Previous research has demonstrated that mutations in the SCNA gene, a gene responsible for the production of alpha-synuclein, are associated with an aggressive form of Parkinson’s disease. Although it’s known that the aggregation of the toxic phosphorylated alpha-synuclein contributes to neurodegeneration in Parkinson’s, it’s not clear if those toxic clumps occur early or late in the neurodegenerative process.
To help answer this question, researchers used human-induced pluripotent stem cells (hiPSCs) from four patients with Parkinson’s caused by SCNA mutations and seven healthy controls to create midbrain dopaminergic neurons—a type of neuron that experiences early and extensive damage in Parkinson’s disease.
Even before the pluripotent cells developed into dopaminergic neurons, researchers were able to detect increased levels of alpha-synuclein in the SCNA-derived cells compared to the healthy control cells. SCNA-derived cells also contained more and larger alpha-synuclein clumps and demonstrated impaired calcium control, which plays a role in neuronal signaling, compared to healthy control cells.

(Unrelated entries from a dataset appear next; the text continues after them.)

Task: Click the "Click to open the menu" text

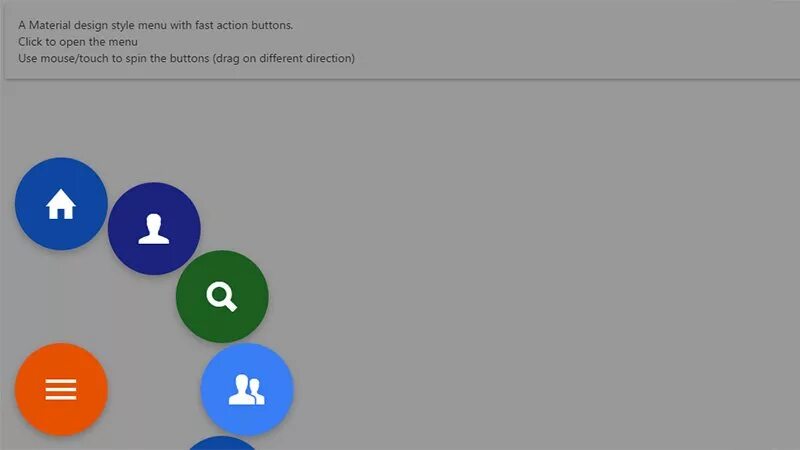Action: coord(78,42)
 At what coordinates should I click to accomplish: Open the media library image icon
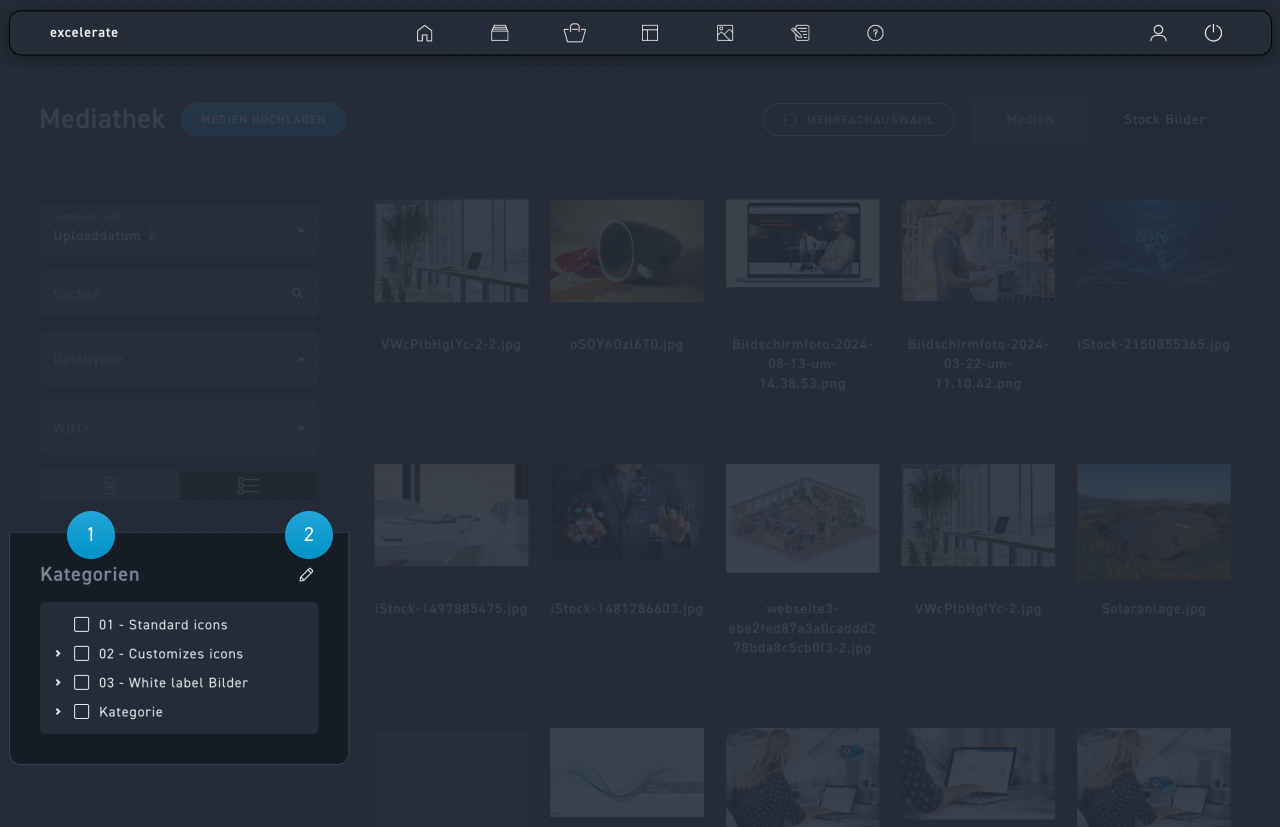tap(725, 33)
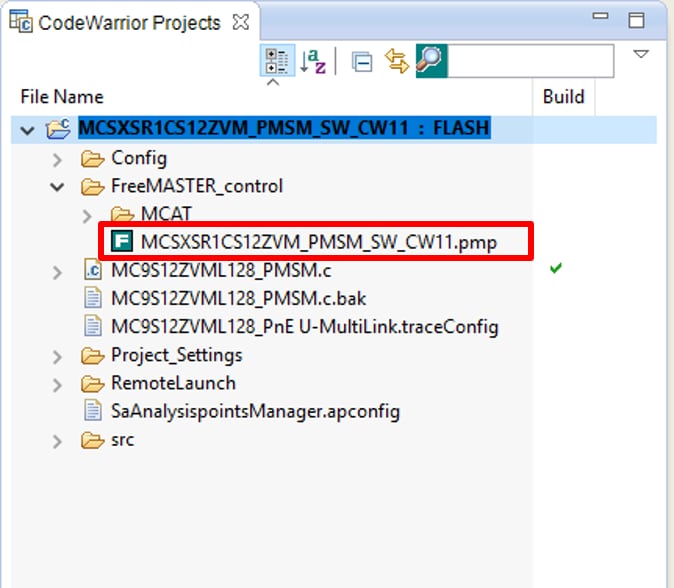Click the MC9S12ZVML128_PMSM.c file icon
Image resolution: width=674 pixels, height=588 pixels.
[92, 270]
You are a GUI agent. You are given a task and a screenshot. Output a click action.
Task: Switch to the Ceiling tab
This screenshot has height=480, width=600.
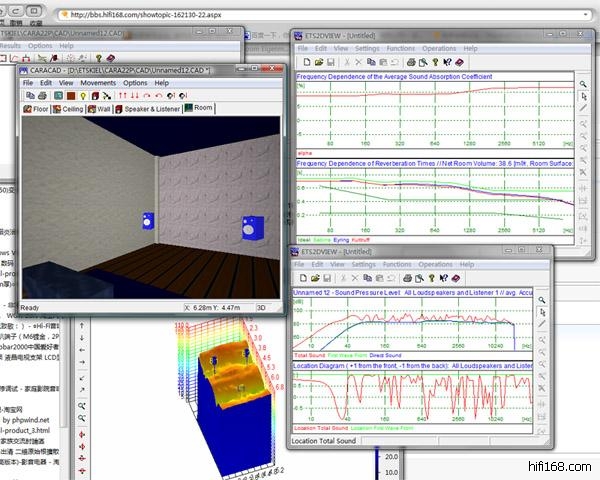tap(71, 108)
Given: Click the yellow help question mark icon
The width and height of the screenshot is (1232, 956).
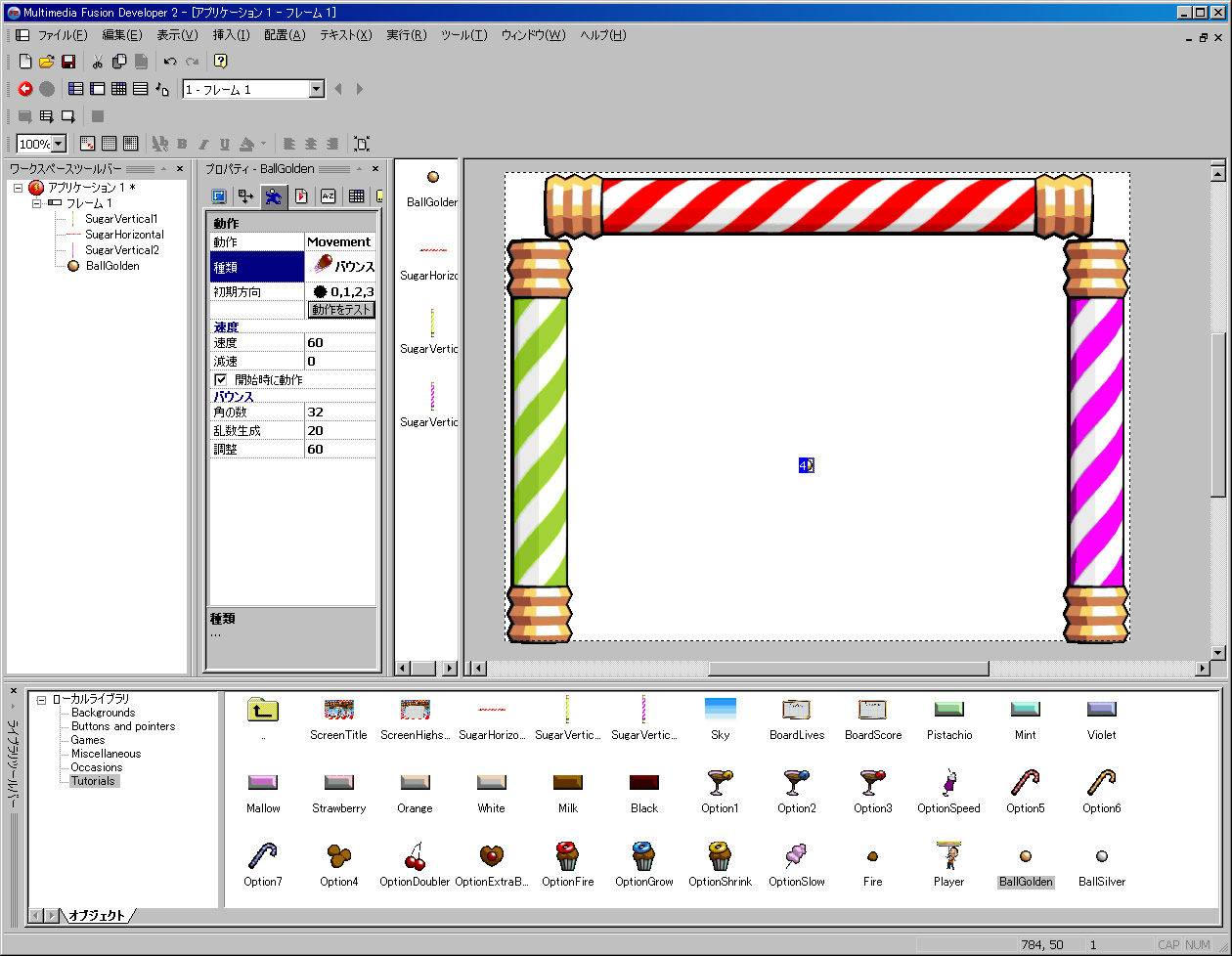Looking at the screenshot, I should point(221,62).
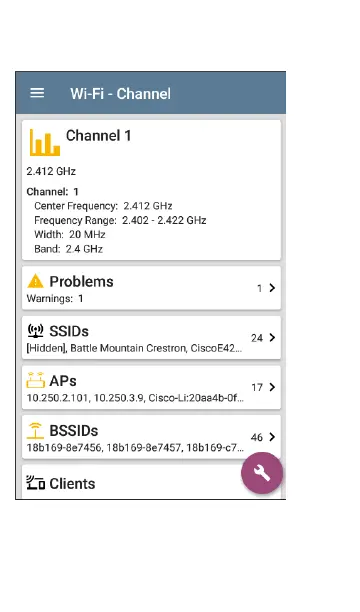Open the SSIDs card heading
Image resolution: width=360 pixels, height=612 pixels.
point(69,331)
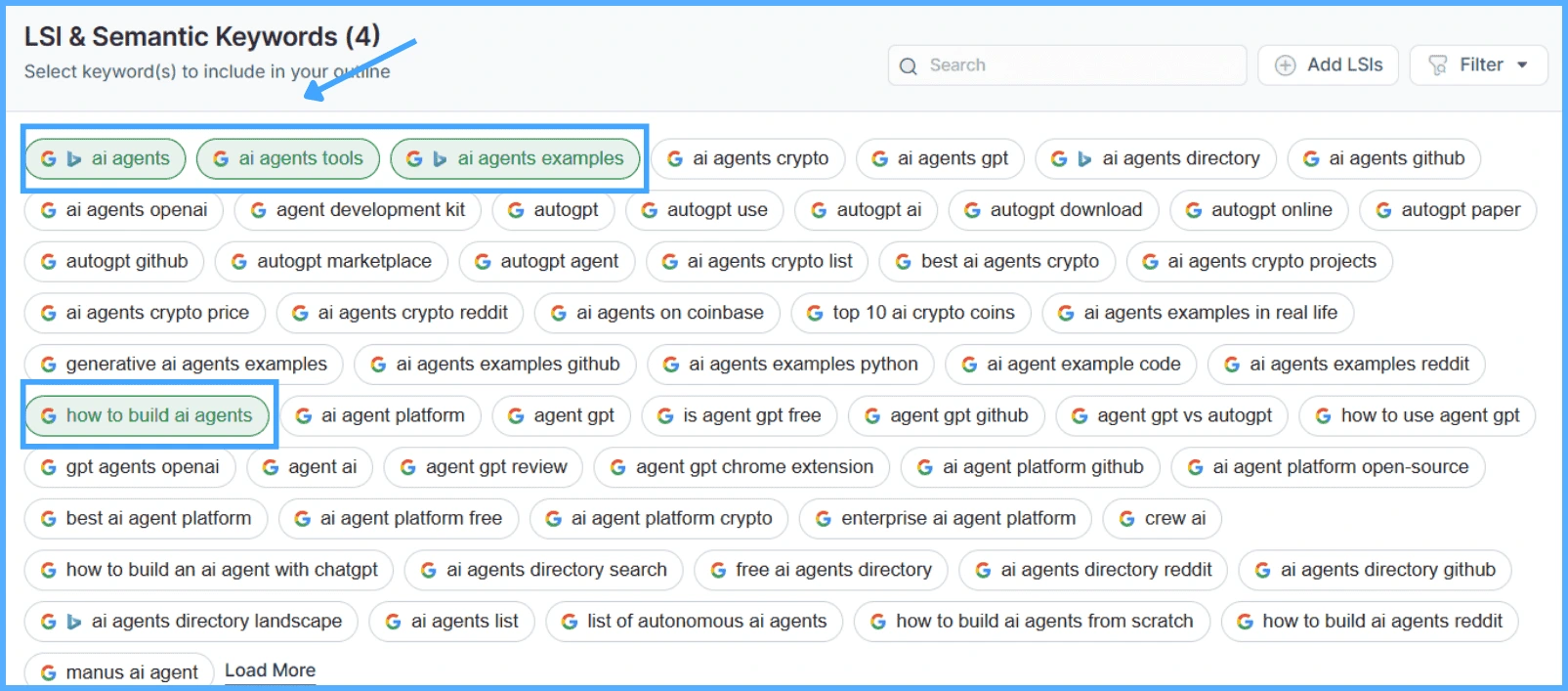
Task: Open the Filter dropdown arrow
Action: pyautogui.click(x=1522, y=65)
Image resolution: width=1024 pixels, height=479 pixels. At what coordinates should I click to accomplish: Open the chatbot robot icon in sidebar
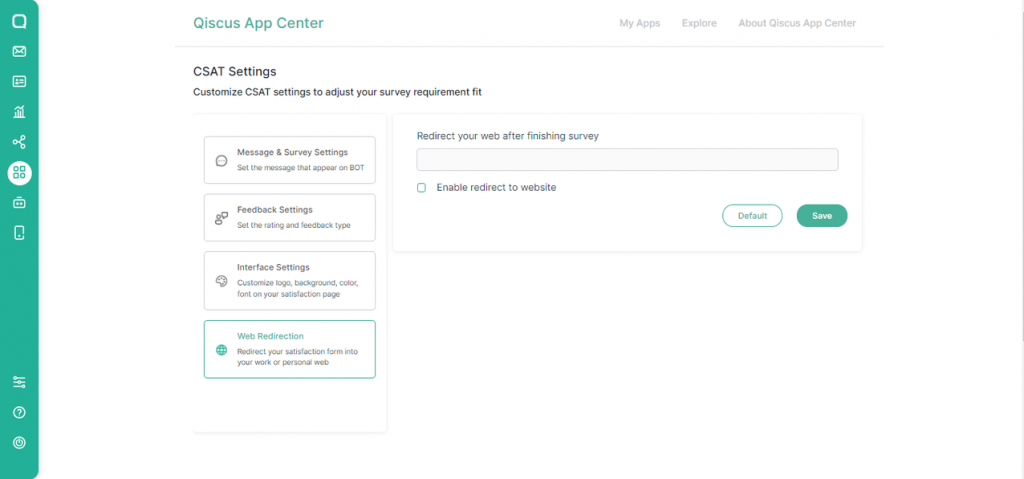pyautogui.click(x=19, y=203)
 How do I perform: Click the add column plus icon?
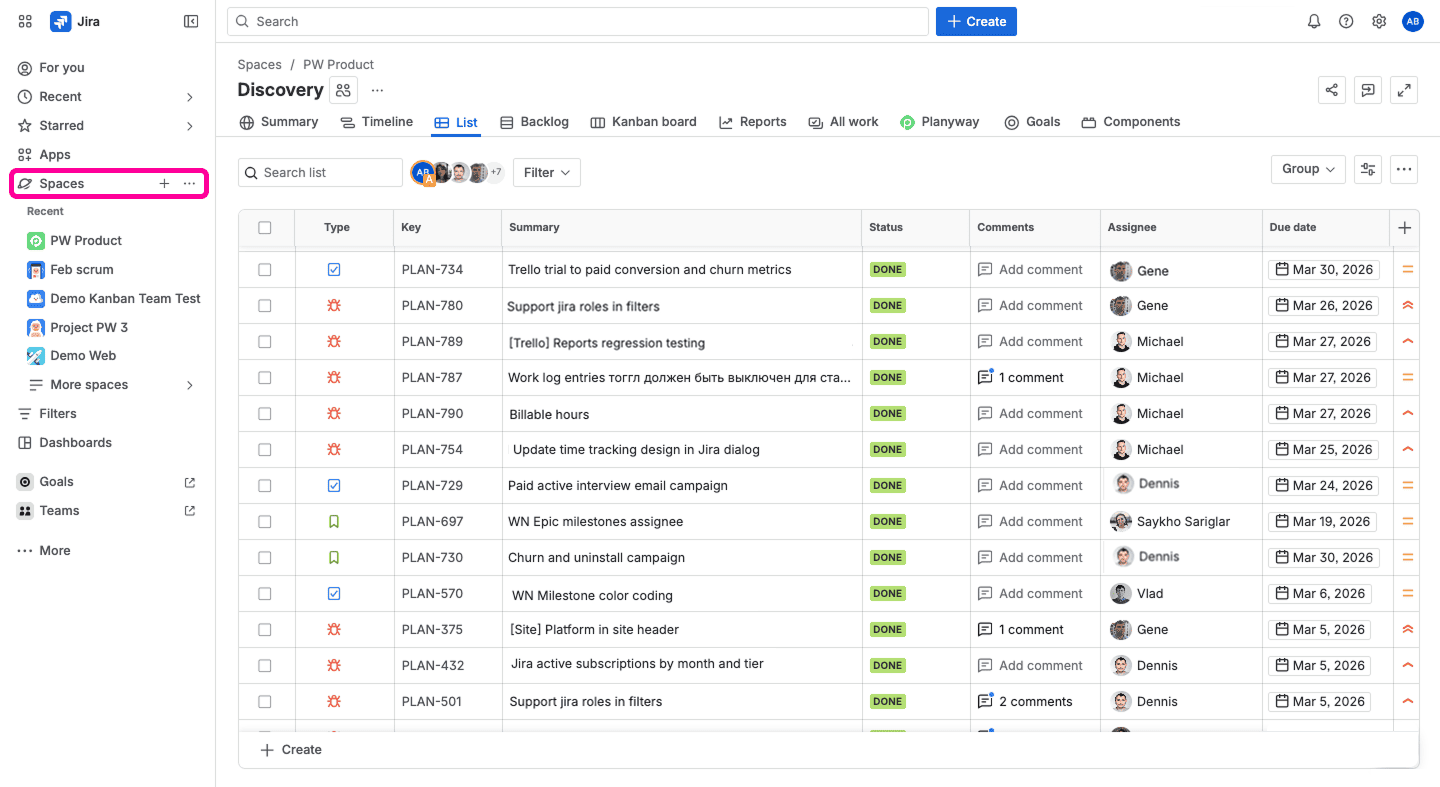coord(1404,228)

As the SCNA-derived cells developed further, they continued to form alpha-synuclein aggregates and show impaired calcium flow, but also went on to develop mitochondrial and lysosomal abnormalities, all signs of oxidative stress.
“Our differentiation paradigm generates an efficient model for studying disease mechanisms in PD and highlights that protein misfolding to generate intraneuronal oligomers is one of the earliest critical events driving disease in human neurons, rather than a late-stage hallmark of the disease.”